3) Gangguan fisiologis : nyeri otot, cepat lelah, dan mual

Stress akan menimbulkan berbagai reaksi dalam diri individu yang mengalaminya, yaitu :

a) Reaksi emosional : cepat marah, perubahan nafsu

makan, perubahan berat badan, dan kecemasan yang terus menerus.

b) Reaksi intelektual : konsentrasi menurun

c) Reaksi fisiologis : sakit kepala, gatal-gatal dan diare,

d) Reaksi sosial : tidak betah seorang diri, marah tanpa alasan, kehilangan minat terhadap banyak hal, merasa tidak aman, dan sulit bersantai.

e.

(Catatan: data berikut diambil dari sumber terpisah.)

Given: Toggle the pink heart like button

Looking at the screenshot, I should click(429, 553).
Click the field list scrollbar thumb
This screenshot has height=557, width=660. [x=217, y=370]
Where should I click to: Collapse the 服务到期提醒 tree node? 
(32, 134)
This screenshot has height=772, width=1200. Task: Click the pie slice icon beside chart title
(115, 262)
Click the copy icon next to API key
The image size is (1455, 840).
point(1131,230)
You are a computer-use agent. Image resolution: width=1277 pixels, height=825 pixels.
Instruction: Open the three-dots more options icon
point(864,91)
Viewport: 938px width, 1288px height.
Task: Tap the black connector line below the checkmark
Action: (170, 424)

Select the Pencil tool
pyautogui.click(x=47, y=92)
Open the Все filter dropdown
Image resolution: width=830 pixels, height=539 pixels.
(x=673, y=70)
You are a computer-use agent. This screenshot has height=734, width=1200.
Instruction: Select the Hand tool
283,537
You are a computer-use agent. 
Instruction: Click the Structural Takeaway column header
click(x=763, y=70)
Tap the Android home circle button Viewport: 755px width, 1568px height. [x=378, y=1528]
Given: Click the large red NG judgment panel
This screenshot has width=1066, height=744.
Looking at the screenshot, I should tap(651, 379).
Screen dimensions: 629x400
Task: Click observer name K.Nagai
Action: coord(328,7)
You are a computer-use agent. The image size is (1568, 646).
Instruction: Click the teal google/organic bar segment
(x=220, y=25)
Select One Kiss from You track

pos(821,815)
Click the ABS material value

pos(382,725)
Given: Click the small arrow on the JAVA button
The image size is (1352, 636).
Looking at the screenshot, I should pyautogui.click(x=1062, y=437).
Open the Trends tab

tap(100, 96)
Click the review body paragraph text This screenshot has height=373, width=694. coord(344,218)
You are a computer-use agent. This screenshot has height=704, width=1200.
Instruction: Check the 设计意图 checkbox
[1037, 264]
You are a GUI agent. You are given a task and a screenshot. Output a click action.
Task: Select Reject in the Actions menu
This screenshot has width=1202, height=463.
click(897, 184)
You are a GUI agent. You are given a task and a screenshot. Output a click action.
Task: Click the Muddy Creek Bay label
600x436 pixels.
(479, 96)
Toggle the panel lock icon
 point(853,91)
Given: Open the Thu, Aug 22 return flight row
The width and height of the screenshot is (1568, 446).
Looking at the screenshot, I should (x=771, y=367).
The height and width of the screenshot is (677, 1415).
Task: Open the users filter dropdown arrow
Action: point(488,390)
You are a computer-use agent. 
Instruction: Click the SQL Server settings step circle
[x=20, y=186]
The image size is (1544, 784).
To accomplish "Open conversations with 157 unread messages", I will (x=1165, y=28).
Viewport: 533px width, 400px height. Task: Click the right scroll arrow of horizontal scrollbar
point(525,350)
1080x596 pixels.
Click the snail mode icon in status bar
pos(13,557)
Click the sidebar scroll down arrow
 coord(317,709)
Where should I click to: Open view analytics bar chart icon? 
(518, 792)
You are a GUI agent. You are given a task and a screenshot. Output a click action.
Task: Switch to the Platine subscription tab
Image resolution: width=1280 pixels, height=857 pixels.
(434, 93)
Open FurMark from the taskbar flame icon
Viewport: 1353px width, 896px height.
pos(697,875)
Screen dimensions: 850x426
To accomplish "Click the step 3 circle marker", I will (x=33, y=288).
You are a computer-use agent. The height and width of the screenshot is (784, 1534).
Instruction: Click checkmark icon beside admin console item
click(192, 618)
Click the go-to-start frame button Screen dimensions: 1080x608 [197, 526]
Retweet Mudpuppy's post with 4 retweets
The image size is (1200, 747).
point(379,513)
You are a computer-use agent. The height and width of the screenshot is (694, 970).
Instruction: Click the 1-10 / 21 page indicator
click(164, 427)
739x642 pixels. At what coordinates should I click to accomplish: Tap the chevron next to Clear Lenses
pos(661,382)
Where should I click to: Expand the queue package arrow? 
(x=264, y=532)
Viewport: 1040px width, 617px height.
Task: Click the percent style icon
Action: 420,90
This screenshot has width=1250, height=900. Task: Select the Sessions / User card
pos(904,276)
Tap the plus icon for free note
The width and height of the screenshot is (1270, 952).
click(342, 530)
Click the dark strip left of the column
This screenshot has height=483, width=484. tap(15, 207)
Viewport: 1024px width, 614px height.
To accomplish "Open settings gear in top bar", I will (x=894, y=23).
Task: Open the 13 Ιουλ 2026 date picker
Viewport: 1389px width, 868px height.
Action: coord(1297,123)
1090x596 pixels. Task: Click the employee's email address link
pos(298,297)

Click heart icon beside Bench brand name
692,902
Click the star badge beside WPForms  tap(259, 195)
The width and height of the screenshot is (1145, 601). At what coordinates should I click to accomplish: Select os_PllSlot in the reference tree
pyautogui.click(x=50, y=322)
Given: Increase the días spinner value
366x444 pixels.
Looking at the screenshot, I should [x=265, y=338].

Rasa Malu

Lewis (dikutip Tangney, 1995) mengungkapkan bahwa rasa malu merupakan suatu reaksi emosi yang berfokus pada kekalahan atau pelanggaran moral, membungkus kekurangan diri dan memuat suatu kondisi pasif atau tidak berdaya. Pendapat lain datang dari Weekes (1991), yang memandang rasa malu sebagai campuran dari kesombongan dan ketakutan akan omongan si sekitar kita.

Hurlock (1993) mengemukakan rasa malu adalah reaksi emosional yang tidak menyenangkan diri dari individu terhadap penilaiaan orang lain, baik yang merupakan dugaan maupun yang benar-benar terjadi, yang mengakibatkan individu mencela diri sendiri berhadapan dengan kelompok. Sementara Goffman (dalam Harre & Lamb, 1996) mengemukakan bahwa apa yang dihasilkan rasa malu ialah pengakuan bahwa diri yang disokong dalam sebuah interaksi sosial telah terganggu oleh sesuatu yang dilakukan atau oleh suatu kenyataan pribadi yang terlepas. Ditambahkan pula ungkapan kekuatan rasa malu berasal dari pentingnya interaksi-interaksi sosial.

f. Tertekan

Menurut Kamus Besar Bahasa Indonesia, tertekan berarti, keadaan tidak menyenangkan yang umumnya merupakan beban batin seperti merasa rendah diri, dan tidak bebas.

g. Penyalahgunaan Zat h. Agresi

Dari beberapa penjelasan tentang dampak sosio-psikologis di atas, maka disimpulkan bahwa kekerasan etnis yang terjadi di masyarakat, dapat menimbulkan dampak psikologis seperti : kecemasan, depresi, stress pasca trauma, perasaan malu, tertekan, penyalahgunaan zat dan tindakan agresi.